* Begin RECORD SET *

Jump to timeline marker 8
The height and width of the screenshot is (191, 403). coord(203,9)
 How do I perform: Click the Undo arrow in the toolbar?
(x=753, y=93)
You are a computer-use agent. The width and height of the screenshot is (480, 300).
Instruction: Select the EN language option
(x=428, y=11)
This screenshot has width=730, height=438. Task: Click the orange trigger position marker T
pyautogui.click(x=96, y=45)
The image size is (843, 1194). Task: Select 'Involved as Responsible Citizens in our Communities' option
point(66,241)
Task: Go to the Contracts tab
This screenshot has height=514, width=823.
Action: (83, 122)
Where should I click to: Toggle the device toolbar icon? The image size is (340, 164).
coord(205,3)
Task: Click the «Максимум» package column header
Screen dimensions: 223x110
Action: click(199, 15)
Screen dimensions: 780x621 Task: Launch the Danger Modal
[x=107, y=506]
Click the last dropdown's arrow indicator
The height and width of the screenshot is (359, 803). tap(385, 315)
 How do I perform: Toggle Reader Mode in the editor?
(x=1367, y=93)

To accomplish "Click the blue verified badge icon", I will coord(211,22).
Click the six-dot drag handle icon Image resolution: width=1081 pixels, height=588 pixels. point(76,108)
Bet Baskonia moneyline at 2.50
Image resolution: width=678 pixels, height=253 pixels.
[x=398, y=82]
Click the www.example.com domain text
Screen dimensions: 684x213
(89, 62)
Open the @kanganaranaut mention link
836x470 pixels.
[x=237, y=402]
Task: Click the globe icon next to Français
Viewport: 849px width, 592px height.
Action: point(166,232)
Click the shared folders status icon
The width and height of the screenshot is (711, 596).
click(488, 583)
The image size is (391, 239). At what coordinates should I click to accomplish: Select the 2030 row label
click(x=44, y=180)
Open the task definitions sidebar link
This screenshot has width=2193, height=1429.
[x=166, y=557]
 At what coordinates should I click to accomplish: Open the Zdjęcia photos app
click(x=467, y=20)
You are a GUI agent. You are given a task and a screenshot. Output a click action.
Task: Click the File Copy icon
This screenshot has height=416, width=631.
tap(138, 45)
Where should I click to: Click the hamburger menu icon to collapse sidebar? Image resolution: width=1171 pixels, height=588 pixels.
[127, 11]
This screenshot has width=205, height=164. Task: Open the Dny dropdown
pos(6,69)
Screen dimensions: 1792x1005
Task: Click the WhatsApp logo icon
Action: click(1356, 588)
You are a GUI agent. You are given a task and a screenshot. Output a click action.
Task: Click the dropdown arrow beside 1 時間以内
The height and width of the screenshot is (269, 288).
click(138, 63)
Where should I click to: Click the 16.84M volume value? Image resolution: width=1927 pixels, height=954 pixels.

* End RECORD SET *

→ **THE EXERCISE**
Output as a JSON list of strings the lines beginning with the one containing "Screen dimensions: 780x621" and continuing through the one containing "(x=1367, y=93)", one string per line with blank lines omitted.

→ **CORRECT RESPONSE**
[
  "Screen dimensions: 780x621 Task: Launch the Danger Modal",
  "[x=107, y=506]",
  "Click the last dropdown's arrow indicator",
  "The height and width of the screenshot is (359, 803). tap(385, 315)",
  " How do I perform: Toggle Reader Mode in the editor?",
  "(x=1367, y=93)"
]